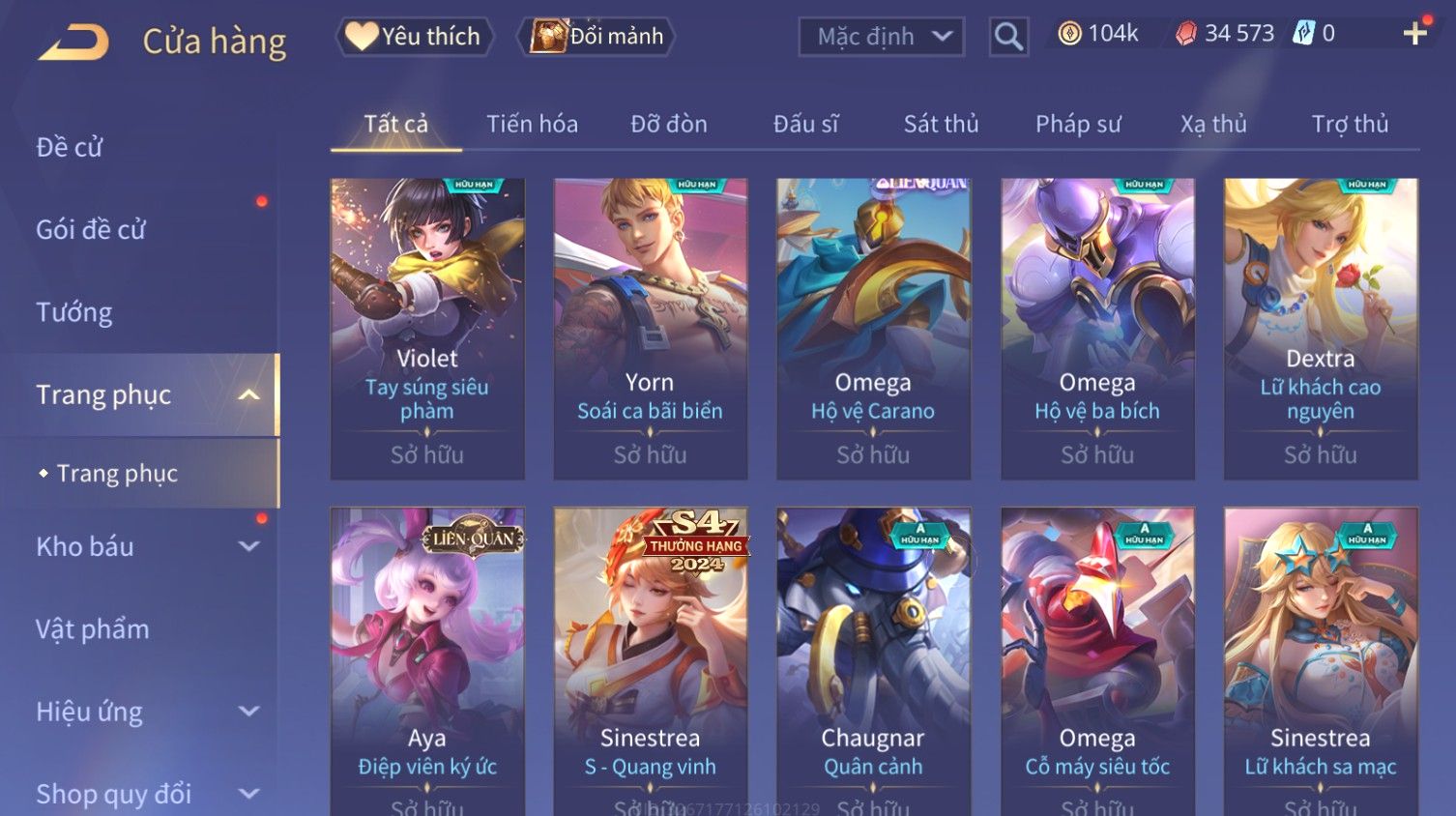
Task: Expand the Kho báu sidebar section
Action: [248, 546]
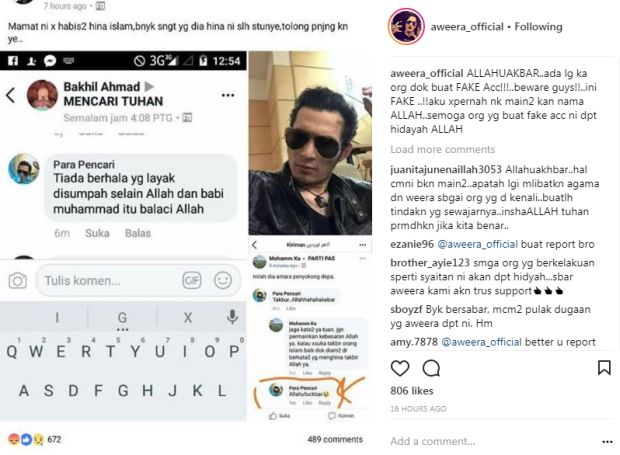The height and width of the screenshot is (455, 620).
Task: Open more options beside Add a comment
Action: click(607, 442)
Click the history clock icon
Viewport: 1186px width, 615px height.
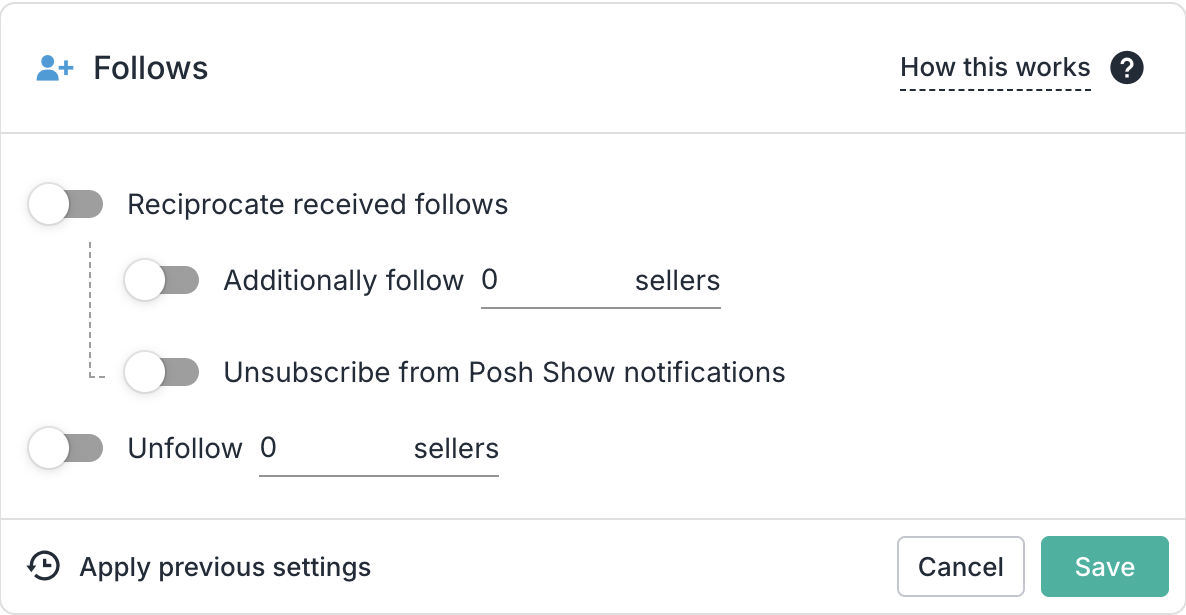[x=43, y=567]
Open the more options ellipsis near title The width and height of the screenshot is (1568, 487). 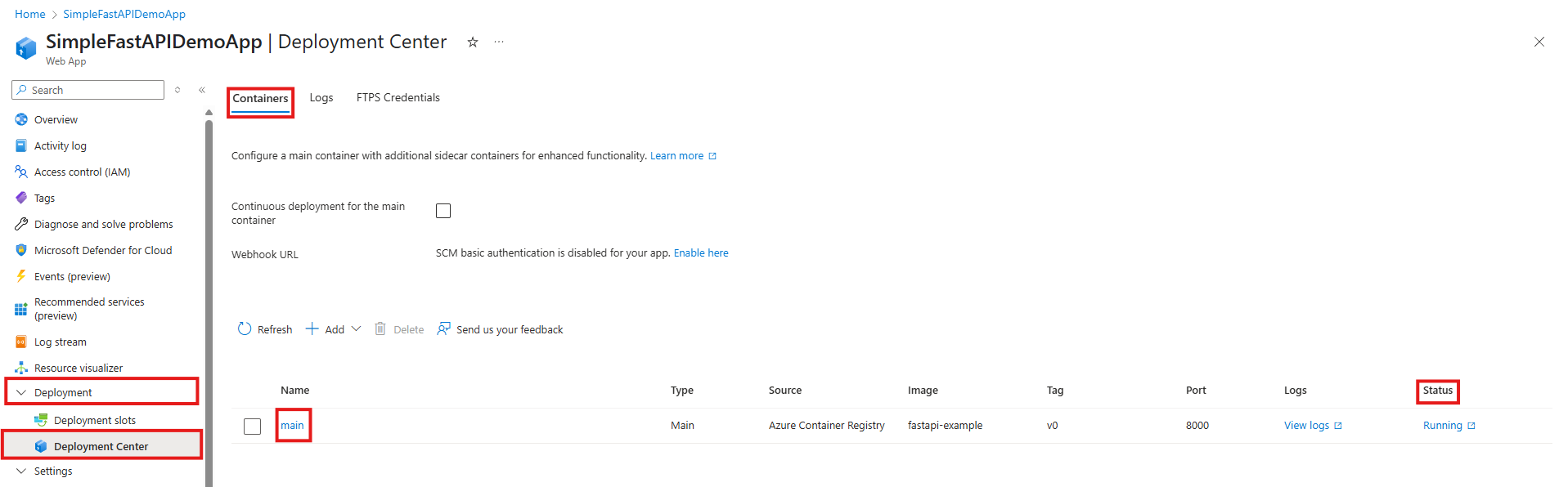[499, 42]
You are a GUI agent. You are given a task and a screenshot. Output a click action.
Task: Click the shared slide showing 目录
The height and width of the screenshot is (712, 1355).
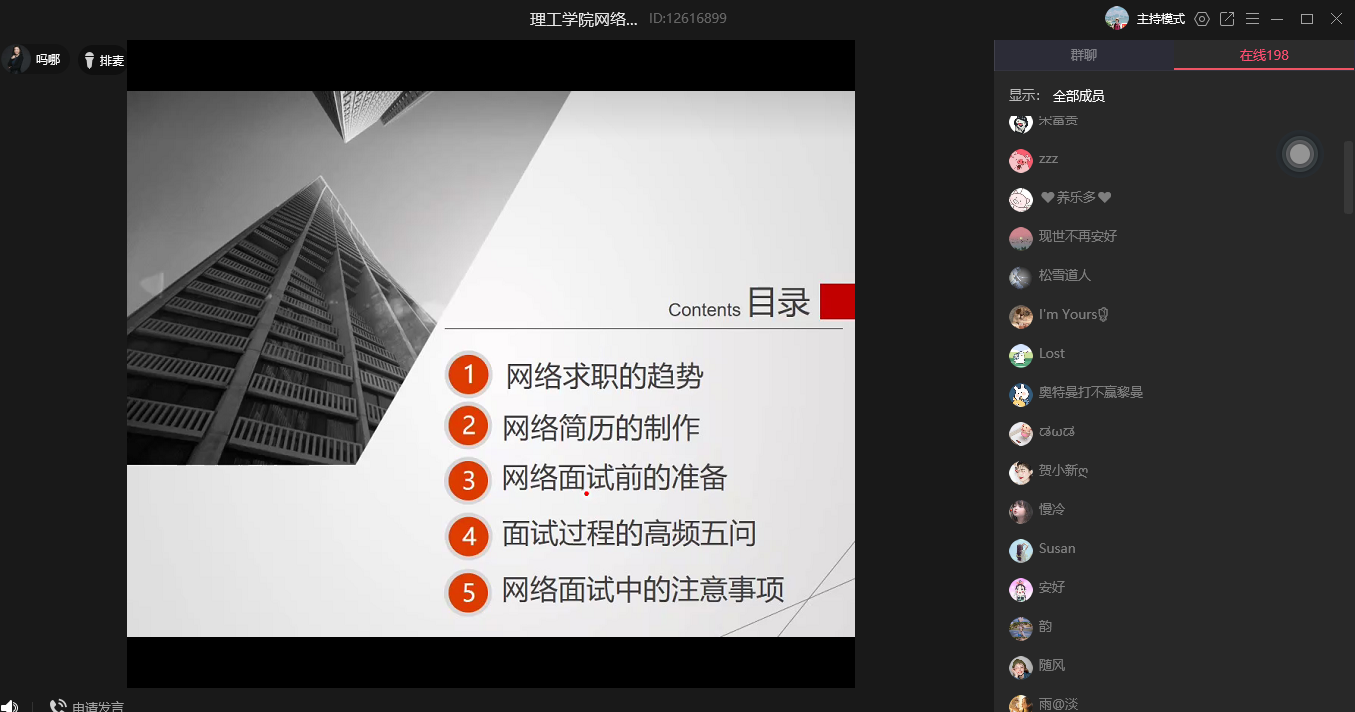pos(490,363)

########################################

▶ [OBJECTIF ÉNONCÉ] Veuillez restituer sous forme de liste numérotée les lignes des entrées comprises entre celle qui contient « You are a GUI » et la fin des entrées, bornes incluses, sans les lignes vides. Laissez les images de côté.

▶ [RÉPONSE RÉDIGÉE]
1. You are a GUI agent. You are given a task and a screenshot. Output a click action.
2. Task: Click the shared slide showing 目录
3. The height and width of the screenshot is (712, 1355).
4. pos(490,363)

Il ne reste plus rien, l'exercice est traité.